- [RECORDS PROVIDED]
════════════════

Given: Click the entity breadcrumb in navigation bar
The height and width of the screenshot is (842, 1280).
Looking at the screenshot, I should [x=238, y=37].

════════════════

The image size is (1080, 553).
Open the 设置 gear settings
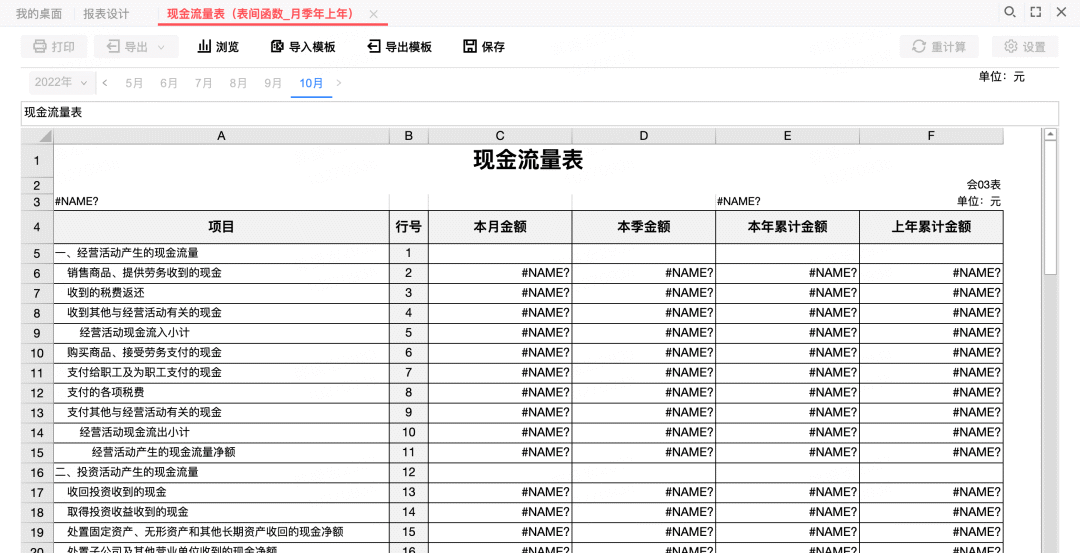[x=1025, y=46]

════════════════

- [TASK DESCRIPTION] Recast everything from the line containing "The image size is (1080, 553)." down to the line containing "[x=1025, y=46]" as a Markdown table with the columns No. and Content, one row per line and no blank lines. Leave the pictures out.

- [THE REPLY]
| No. | Content |
|---|---|
| 1 | The image size is (1080, 553). |
| 2 | Open the 设置 gear settings |
| 3 | [x=1025, y=46] |